CHURCHILL BEACH READS

Churchillian Beach Reads? Not nearly so outlandish a conceit as you might suppose. To begin with, Winston Churchill loved the beach, and particularly loved to swim in the sea. Field Marshall Lord Alanbrooke himself attested to this, recalling Churchill stopping his motorcade in the midst of his August 1942 return visit to Egypt, on the way back from his first Moscow meeting with Stalin, for a dip in the Mediterranean. There, according to Alanbrooke, Churchill was “rolled over by the waves and came upside down doing the ‘V’ sign with his legs.”

We savor August with recommendations for Churchillian Beach Reads  — new books about Winston Churchill, plus two classic books by him, that will go down easy while soaking up some rays.

 


APPEASEMENT: Chamberlain, Hitler, Churchill, and the Road to War
by Tim Bouverie, is a new history of a dark and well-documented subject: England’s sunstroke-like cluelessness that enabled Hitler’s rise and ultimate domination of Europe; as well as Churchill’s ascendancy to the Prime Ministership.
Tim Bouverie will be speaking here on October 15 @ 7pm. You are hereby invited.


CHURCHILL’S MENAGERIE: Winston Churchill and the Animal Kingdomby Piers Brendon (former-Keeper of the Churchill Archives), is a sunny exploration of Churchill’s lifelong love of animals, from cats and dogs to horses; butterflies to pigs.
Piers Brendon will be speaking here on Nov. 4 @ 7pm.
Again, you are invited.


“If Britain must choose between sunbathing and the open sea, she must always choose the open sea.”
—Winston Churchill


CHURCHILL: THE STATESMAN AS ARTIST
, edited and introduced by David Cannadine, is a breezy compendium that collects all of Churchill’s writings about painting, as well as contemporaneous reviews and critical assessments of Churchill as a painter.

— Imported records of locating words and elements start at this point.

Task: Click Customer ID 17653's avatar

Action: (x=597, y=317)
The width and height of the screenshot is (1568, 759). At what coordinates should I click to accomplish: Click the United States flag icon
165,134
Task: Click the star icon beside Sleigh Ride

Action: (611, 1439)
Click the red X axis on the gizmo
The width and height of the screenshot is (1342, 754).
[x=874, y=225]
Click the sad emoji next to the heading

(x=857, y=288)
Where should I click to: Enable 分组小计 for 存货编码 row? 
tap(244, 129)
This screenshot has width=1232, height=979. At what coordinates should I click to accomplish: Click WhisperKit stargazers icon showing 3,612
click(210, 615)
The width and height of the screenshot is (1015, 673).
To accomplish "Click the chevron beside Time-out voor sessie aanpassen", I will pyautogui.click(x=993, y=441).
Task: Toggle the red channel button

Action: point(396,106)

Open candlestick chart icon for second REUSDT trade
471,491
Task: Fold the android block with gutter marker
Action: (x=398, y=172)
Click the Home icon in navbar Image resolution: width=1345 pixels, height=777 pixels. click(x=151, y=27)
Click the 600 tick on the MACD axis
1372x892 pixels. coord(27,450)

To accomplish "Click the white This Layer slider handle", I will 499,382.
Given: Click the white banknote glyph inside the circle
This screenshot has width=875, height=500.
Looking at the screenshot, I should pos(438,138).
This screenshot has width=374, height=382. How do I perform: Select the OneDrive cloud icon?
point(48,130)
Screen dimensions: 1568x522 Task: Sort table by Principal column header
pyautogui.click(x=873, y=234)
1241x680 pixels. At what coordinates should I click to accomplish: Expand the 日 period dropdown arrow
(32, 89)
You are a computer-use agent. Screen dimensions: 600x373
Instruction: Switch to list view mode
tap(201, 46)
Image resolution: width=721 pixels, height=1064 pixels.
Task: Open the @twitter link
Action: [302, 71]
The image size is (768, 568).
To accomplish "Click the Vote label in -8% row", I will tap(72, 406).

GATSBY’S OXFORD: Scott, Zelda, and the Jazz Age Invasion of Britain 1904-1929
, by Christopher A. Snyder. Did you know that F. Scott and Zelda Fitzgerald crossed paths with Winston and Clementine Churchill at a luncheon hosted by Churchill’s mother, Jennie? Neither did we! Read all about it.

 

 

Churchill floated in the Hendaye sea, “like a benevolent hippo, in the middle of a large circle of protective French policemen who had duly donned bathing suits for the purpose.”
—Private Secretary John Colville (1945)

 

MY EARLY LIFE is Winston Churchill’s only volume of personal memoirs. It is also, arguably, his most entertaining book, a larger-than-life recollection of youth and wayward school boyhood. Perfect for beach towel reflection.

 

THOUGHTS AND ADVENTURES is a terrific anthology of Churchill essays and magazine articles from the 1920s and early 1930s on a wide variety of subjects, including Churchill on “Cartoons and Cartoonists,” flying and the future.

 

“It is not enough to float. We have to swim!”